» Activity
A complete, exact copy of the records is needed here.

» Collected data
>>
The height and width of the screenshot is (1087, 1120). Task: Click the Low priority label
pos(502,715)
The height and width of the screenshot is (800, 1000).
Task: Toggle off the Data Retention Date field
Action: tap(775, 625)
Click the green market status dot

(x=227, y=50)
<<
» Response to this task
The height and width of the screenshot is (1087, 1120). Task: Click the Low priority label
pos(502,715)
The height and width of the screenshot is (800, 1000).
Task: Toggle off the Data Retention Date field
Action: tap(775, 625)
Click the green market status dot

(x=227, y=50)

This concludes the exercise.